Today was a Saturday. In preparation for what was to follow, I began the day with several cups of freshly ground Columbian coffee. It was a measure taken to strengthen myself. Within the next twelve hours I drove the car almost five hundred kilometres in and out of the Laurentian mountains. Throughout that time I drank another cup of coffee over lunch, then afterwards two cups of espresso allongé while visiting with friends at their place. Small wonder, while not exactly bouncing off the walls, I am now the furthest from contemplating going to bed.

I confess there was a time when I regularly primed myself with caffeine not in preparation for long drives but rather before giving a lecture or delivering ritual in my fraternal society. Unquestionably the caffeine assisted the delivery by sharpening the mind. It was possible to overdose on caffeine, the ramification of which was to add an unwelcome staccato sensation to one's nerve endings. From time to time the edginess translated into testiness.

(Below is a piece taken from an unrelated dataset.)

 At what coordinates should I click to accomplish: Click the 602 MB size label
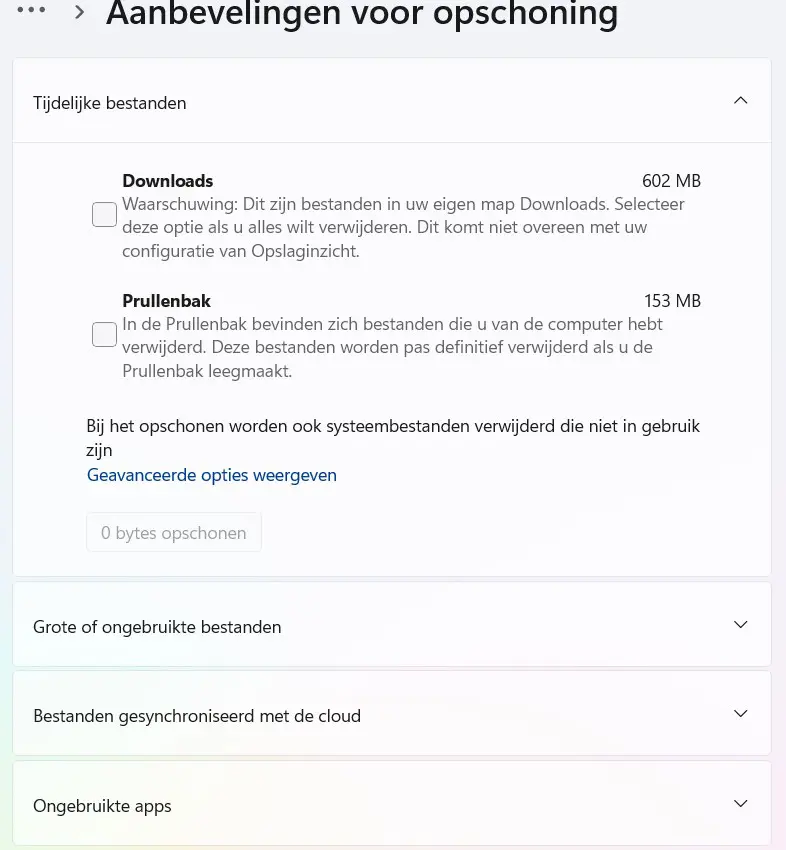(672, 181)
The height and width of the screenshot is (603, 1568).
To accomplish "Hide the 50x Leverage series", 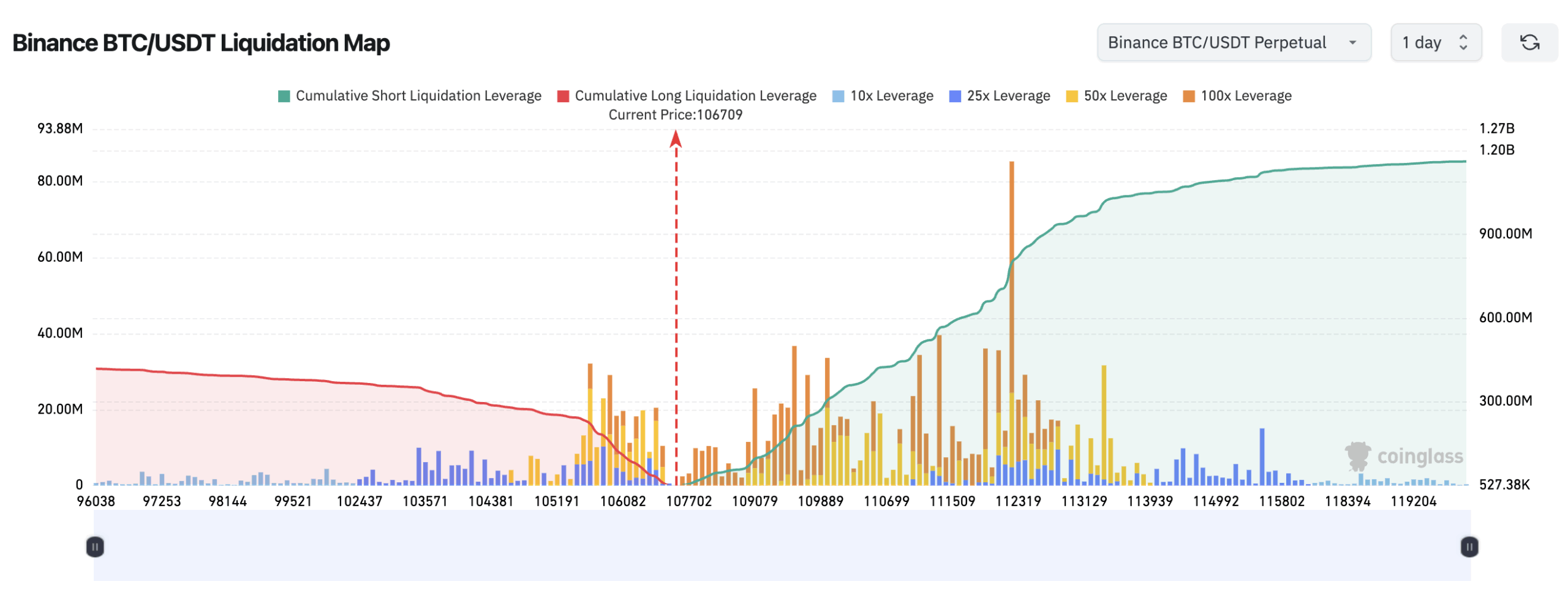I will (1125, 96).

Some prefer tea at breakfast, but my choice has always been coffee. Apart from breakfast, however, I seldom drink coffee at any other time of the day, except perhaps after a large dinner if I am dining out or at home with friends.

With the proliferation of coffee shops (or whatever is the proper terminology for these retail outlets of designer coffees) the younger generation is familiar with every imaginable variation upon the standard cup of coffee. I on the other hand hadn't a clue what a cappuccino was until I was eighteen years old. Our family was at that time touring the Italian riviera. We landed at a rather sophisticated hotel where I recall there was a strict dress code. Apart from that the only other detail of any consequence which I recollect was the visit my younger sister and I paid to a bar in the hotel late one sunny afternoon. There we were served cappuccino coffee for the first time in our lives. We both of course tortured the experience by adding volumes of sugar to the mixture, proving once again that there are two categories of people who dislike anything new; viz., children and the uneducated.

I suspect it was many years before I revisited the world of exotic coffees. Not only was North America not yet buzzing with interest in caffeine, but my university student budget would hardly have permitted such luxury. And most certainly the cafeteria did not stock café latté as a regular commodity. In retrospect I remember in my undergraduate days putting on airs about being a hippie by occasionally stopping at a coffee house on what was then a Bohemian Yorkville Avenue in Toronto. But what we consumed there wasn't the coffee rather hot apple cider which came with a cinnamon stick and a glob of honey served in a glass mug with a handle.

My insular experience has kept me from becoming addicted to the Second Cup or Starbuck's vernacular. Besides in my small town no such emporia exist, and I have been here for over thirty-five years. It is only lately that the habit of a Saturday afternoon digression to one of these establishments in the City has transpired. It speaks to my changing life-style. For one, it acknowledges both the desire and ability to interrupt one's day for an innocent pleasure. As well it is an admission of the need for fortification.

Interestingly the development of the expensive coffee shop is as modern as the current grocery store. Not long ago, neither existed, though no one under thirty would believe it. Once these establishments have been around for a while it is as though they have always been here. Were it not for television series like "Fraser" and "Friends" I imagine it would have been even longer before I acknowledged the existence of the modern coffee house.

As I say I am still somewhat a stranger to the modern coffee house experience. What has however hooked me to a greater extent is the simultaneous appearance of expensive coffee machines which permit people to make their own in-house concoctions. While I haven't yet succumbed to the purchase of one, I admit that I never cease to stop in front of them for examination. It was one of those devices today which contributed to this evening's undaunted enthusiasm.